====== Data for this task ======

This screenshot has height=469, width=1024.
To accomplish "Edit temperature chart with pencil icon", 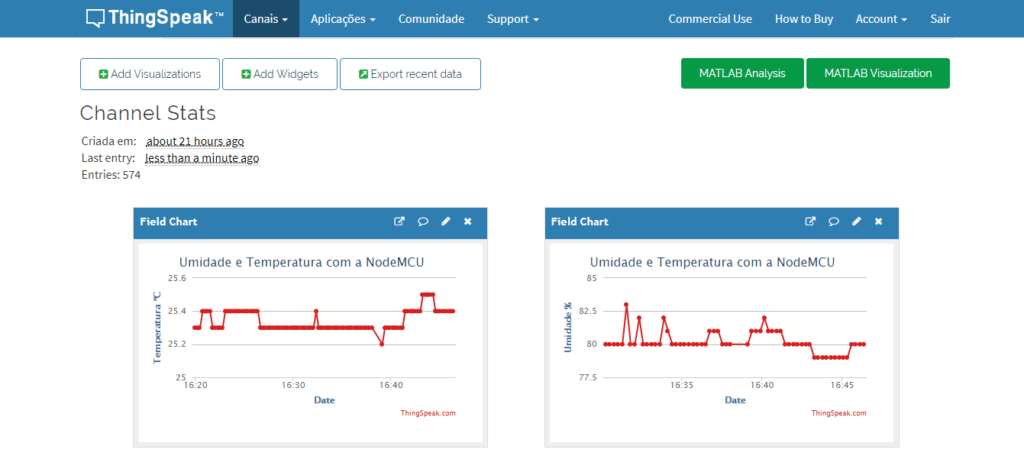I will click(445, 221).
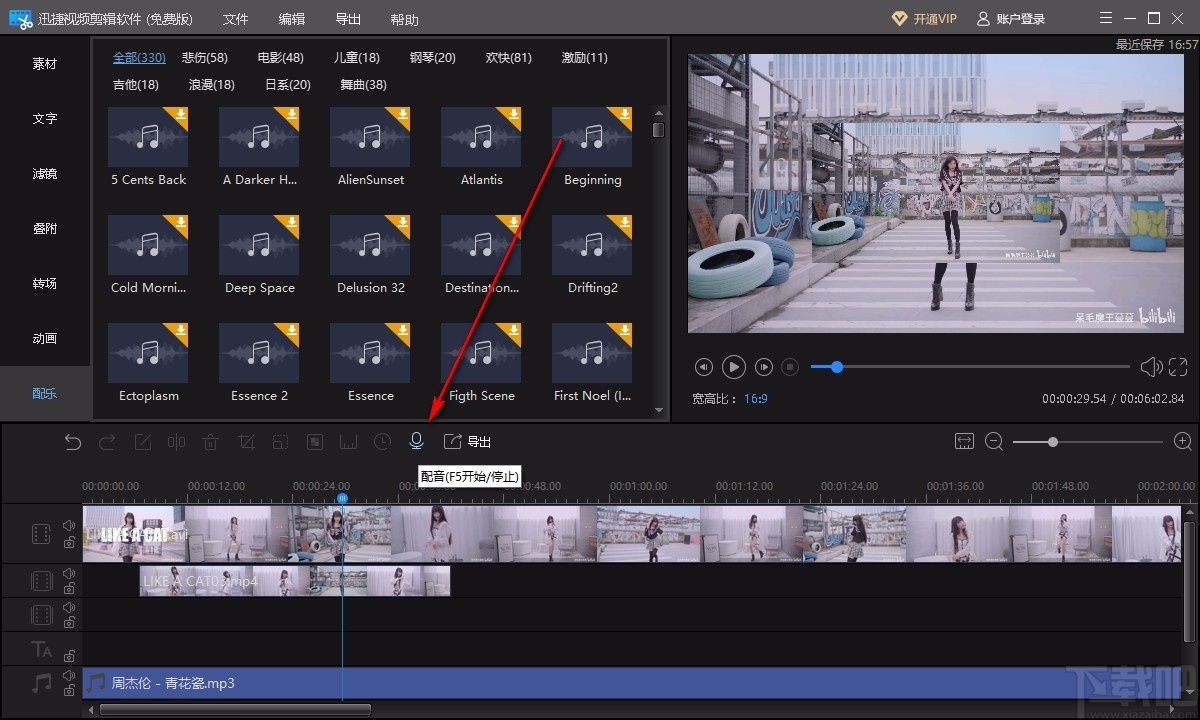Screen dimensions: 1200x720
Task: Open the 导出 menu in the top bar
Action: tap(348, 19)
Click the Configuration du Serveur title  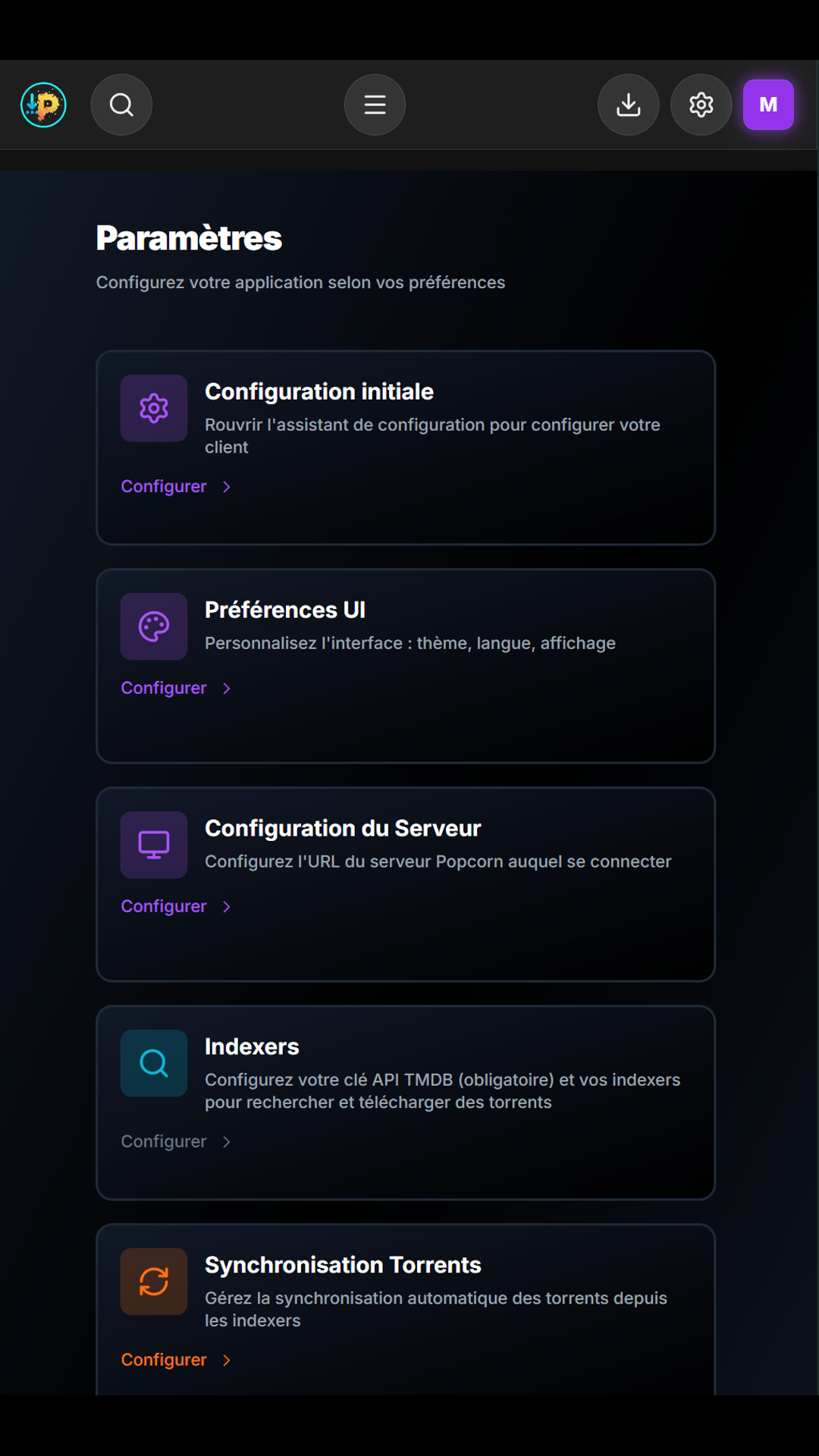pos(343,828)
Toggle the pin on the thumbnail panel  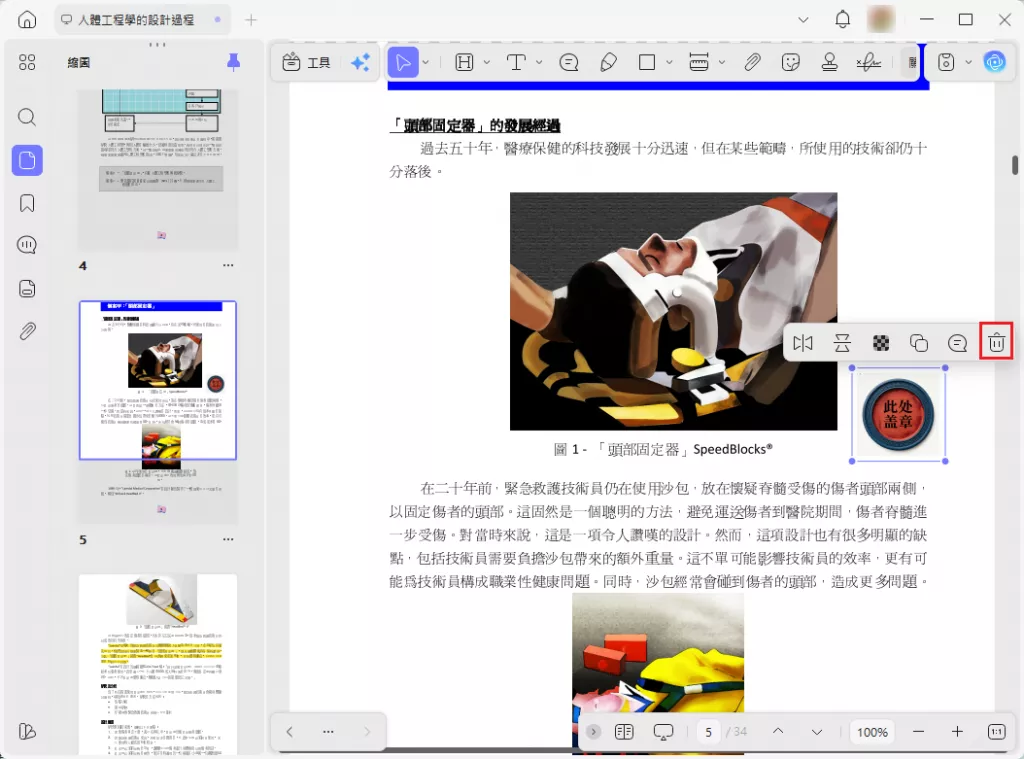tap(233, 62)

======

» **Your goal**: Find each line in the items above that contains the word "width" and copy every such line.

» **Answer to this problem**:
This screenshot has height=469, width=1024.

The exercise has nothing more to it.